THE PROBLEM: Beneath this line are the data; copy exactly the part of them that opens with the line containing "Instruction: Click the Missing" and closes with the line containing "Tap the 문법 grammar", and only that part.

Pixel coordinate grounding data
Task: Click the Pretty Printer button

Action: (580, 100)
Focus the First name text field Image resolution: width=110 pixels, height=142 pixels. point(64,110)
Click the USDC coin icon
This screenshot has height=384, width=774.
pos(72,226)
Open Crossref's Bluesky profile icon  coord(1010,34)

==

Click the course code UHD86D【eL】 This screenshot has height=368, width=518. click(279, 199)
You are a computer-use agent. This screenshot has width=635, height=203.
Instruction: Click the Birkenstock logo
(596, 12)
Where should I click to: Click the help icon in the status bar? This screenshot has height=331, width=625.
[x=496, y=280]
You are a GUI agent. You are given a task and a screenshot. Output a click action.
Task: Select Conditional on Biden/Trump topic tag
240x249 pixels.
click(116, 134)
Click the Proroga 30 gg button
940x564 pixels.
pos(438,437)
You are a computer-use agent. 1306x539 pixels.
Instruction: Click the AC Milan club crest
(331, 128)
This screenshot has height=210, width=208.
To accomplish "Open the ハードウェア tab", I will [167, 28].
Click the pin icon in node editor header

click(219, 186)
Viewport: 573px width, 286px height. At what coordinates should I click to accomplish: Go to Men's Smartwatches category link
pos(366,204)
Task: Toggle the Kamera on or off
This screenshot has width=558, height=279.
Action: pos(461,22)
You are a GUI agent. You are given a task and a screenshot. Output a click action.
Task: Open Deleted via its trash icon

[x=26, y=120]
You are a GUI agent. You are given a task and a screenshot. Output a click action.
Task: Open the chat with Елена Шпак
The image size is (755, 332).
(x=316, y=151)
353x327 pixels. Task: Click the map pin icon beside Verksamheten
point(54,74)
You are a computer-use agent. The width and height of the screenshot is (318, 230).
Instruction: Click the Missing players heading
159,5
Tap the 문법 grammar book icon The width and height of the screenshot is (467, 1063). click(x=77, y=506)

---

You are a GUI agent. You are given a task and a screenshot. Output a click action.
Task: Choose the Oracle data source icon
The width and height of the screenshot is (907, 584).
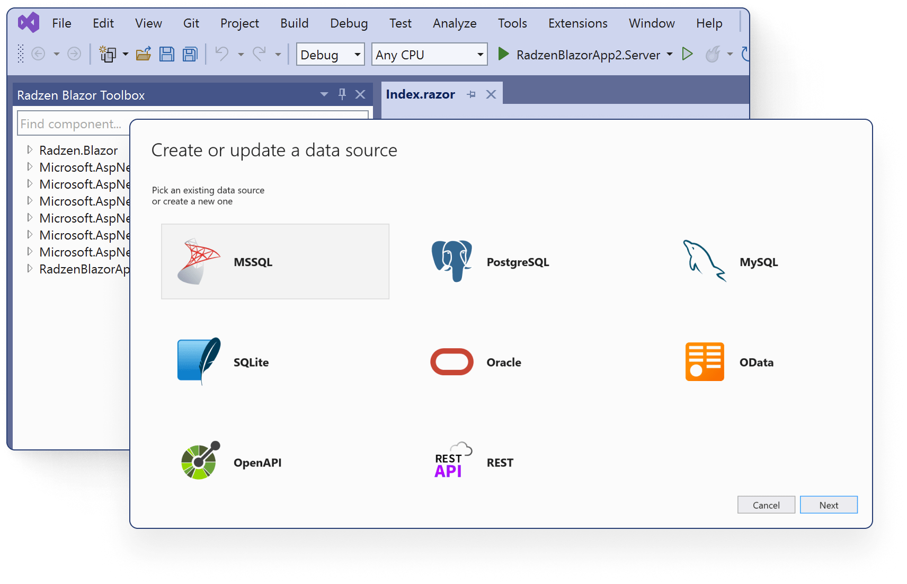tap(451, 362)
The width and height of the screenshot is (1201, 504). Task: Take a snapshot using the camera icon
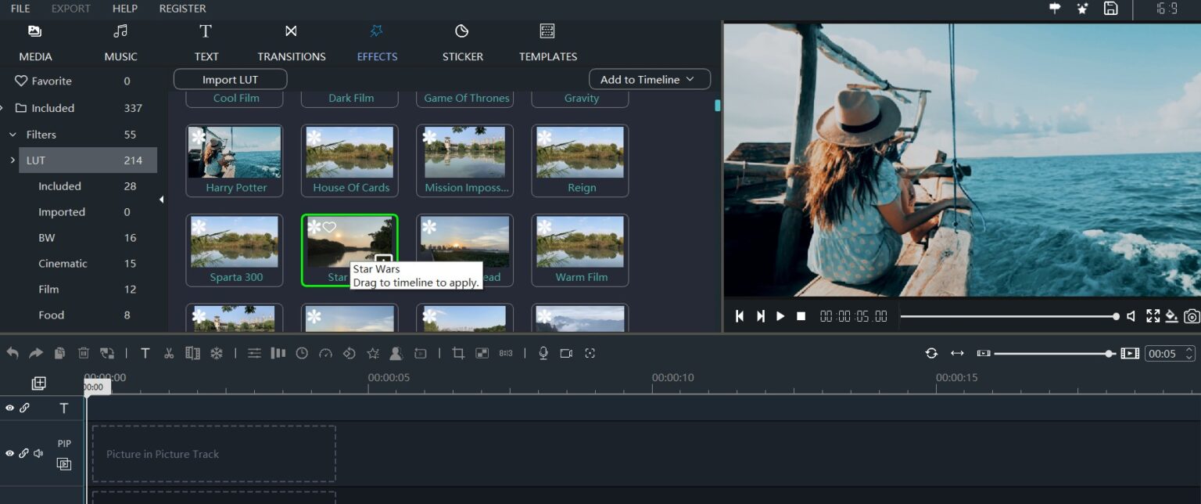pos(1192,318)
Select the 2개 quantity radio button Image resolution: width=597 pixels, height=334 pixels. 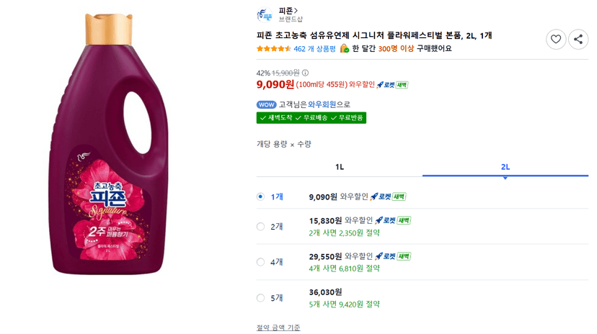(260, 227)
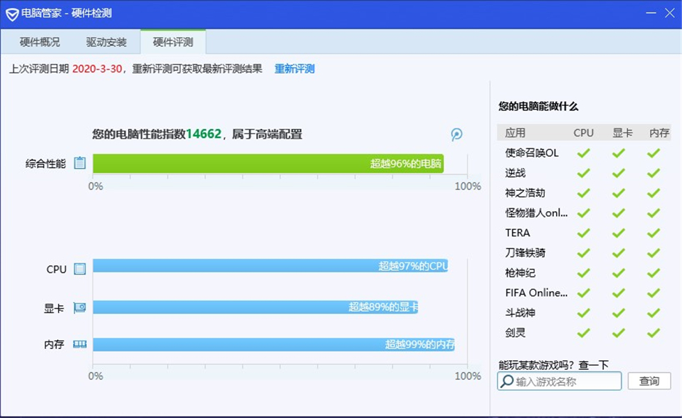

OUTPUT BELOW:
Instruction: Click the Missing players heading
159,5
Tap the 문법 grammar book icon The width and height of the screenshot is (467, 1063). click(x=77, y=506)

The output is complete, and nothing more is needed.